The festival’s highest honor is The Golden Lion (VFF’s version of the Palme D’Or), and this year, said feline was granted to a four-hour, black-and-white Filipino drama called The Woman Who Left, a film directed by Lav Diaz. The Woman Who Left is about a schoolteacher who was wrongfully imprisoned for 30 years, and who must slowly re-climatize to life outside of prison. The film has yet to have an international distributor, but will likely make it’s way to the United States within a year.
The Grand Jury Prize was awarded to Tom Ford’s drama Nocturnal Animals, a film about a woman who begins to suspect her ex-husband’s thriller novel might be a veiled threat. This is Tom Ford’s second film after A Single Man.
The Best Director prize was a tie between Amat Escalante, the Mexican director behind The Untamed, and well-established Russian director Andrei Konchalovsky (Tango & Cash, Runaway Train) whose new film is a Holocaust drama called Paradise.

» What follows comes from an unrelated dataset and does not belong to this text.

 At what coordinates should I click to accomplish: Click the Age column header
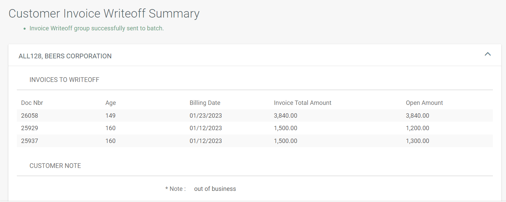[x=110, y=103]
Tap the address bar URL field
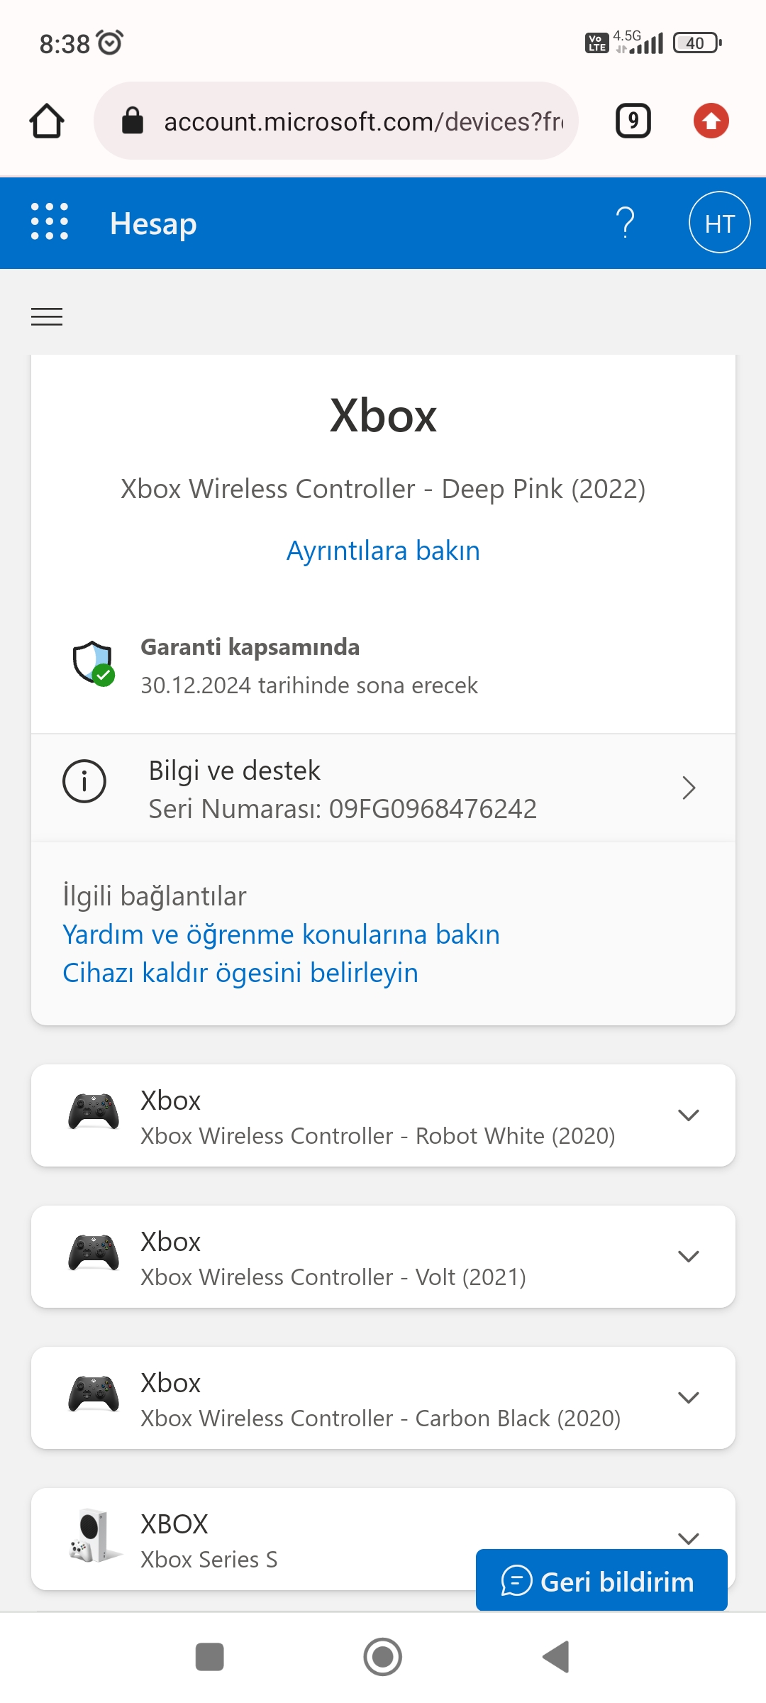Screen dimensions: 766x1703 336,121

Ana Lily Amirpour, the director of the excellent vampire indie A Girl Walks Home Alone at Night, won the Special Jury Prize for her oblique cannibal Texan romance The Bad Batch, a film with Jason Momoa, Jim Carrey, and Keanu Reeves. You can read William Bibbiani’s review of The Bad Batch here.
Best Actress went to Emma Stone for La La Land, a musical about old-world Los Angeles. Best actor went to Oscar Martinez, the star of the Argentinian film The Distinguished Citizen, a film about a Nobel-winning author. Noah Oppenheim won Best Screenplay for Jackie, a film about Mrs. Kennedy. Best director went to Fien Troch, a Belgian director who made a film called Home (not to be confused with the 2015 animated feature, or the 2016 American horror film).
Annapurna Pictures
There is also a special sub-section of winners at Venice who win under the banner of Horizons, given to espeically edgy films. The winners of Horizons are as follows:
BEST FILM: “Liberami” (dir. Federica di Giacomo)
SPECIAL JURY PRIZE: “Big Big World” (dir. Reha Erdam)
SPECIAL PRIZE FOR BEST ACTOR: Nuno Lopes (“Sao Jorge,” dir. Marco Martins)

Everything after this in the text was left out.